A source at Karen Hospital said the facility had been “very busy” since Mr Kibaki was wheeled in on Saturday night.

The hospital, one of the best in the country and reputed for its high-end patients registry, was founded by renowned cardiologists Dan Gikonyo and his wife Betty.

Dr Gikonyo has been Mr Kibaki’s personal doctor and famously oversaw his recovery from the broken leg he suffered towards the end of the campaigns in December 2002.

According to the sources, who asked not to be named because they are not allowed to speak to the Press, Mr Kibaki was taken out of the hospital in an ambulance with police escort.

ROUTINE MEDICAL CHECK-UPS

“The ambulance was between a police chase car, two Mercedes Benzes and two Toyota VXs,” said one of the sources.

Sources at the hospital said the former President has lately been “a frequent patient” there, mostly for “routine medical check-ups”.

Reporters also spotted the former President’s son, Jimmy Kibaki, at the hospital Sunday afternoon.
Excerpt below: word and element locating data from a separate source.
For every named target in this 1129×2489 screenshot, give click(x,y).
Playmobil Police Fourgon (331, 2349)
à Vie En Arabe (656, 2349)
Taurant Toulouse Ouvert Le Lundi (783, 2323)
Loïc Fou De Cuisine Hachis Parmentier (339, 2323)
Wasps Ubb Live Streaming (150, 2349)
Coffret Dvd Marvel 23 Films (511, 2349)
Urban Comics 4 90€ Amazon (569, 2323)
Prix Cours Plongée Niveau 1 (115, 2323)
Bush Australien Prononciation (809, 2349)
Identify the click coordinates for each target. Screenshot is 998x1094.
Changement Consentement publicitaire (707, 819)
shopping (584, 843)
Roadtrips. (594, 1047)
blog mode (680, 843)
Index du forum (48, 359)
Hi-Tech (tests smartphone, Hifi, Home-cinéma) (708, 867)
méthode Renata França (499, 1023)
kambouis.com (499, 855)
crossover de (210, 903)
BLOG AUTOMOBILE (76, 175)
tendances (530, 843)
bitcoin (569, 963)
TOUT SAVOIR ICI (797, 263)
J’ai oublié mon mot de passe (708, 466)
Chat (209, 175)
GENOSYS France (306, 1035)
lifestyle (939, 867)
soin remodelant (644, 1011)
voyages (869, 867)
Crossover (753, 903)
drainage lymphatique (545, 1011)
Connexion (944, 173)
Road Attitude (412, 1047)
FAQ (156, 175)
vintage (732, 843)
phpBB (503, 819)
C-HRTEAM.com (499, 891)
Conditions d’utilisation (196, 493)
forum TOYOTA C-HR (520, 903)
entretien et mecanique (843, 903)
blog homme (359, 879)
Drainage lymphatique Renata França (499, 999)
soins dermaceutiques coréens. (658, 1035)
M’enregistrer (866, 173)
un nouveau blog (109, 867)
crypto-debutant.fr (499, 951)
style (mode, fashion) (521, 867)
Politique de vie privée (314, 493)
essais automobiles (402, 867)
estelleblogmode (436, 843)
He walked out at about 2.25pm and spoke to group of five men at the hospital’s parking lot.

There were five vehicles, three of them of the Mercedes model with regular plates as well as a chase car with a GK-number plates along uniformed police driver, presumably the team that drove the former President to hospital.

Retired Heads of State are entitled to a motorcade and protection.

REPORTERS KEPT AWAY

Hospital security kept reporters away from the former President’s family and staff at the car park but promised a family statement at 4pm. However, the Nation was later asked by the hospital to leave the premises.

Former Heads of State usually enjoy perks of their former jobs, complete with a chase car and a motorcade financed by the State.

“The family has said that they are not ready to speak. The man you (media) are coming to see is here, but the family has said no (sic),” a hospital security official said.

Mr Kibaki, who has kept a low profile since he retired in April 2013, was last seen in public last week when he met African diplomats at the Windsor Hotel.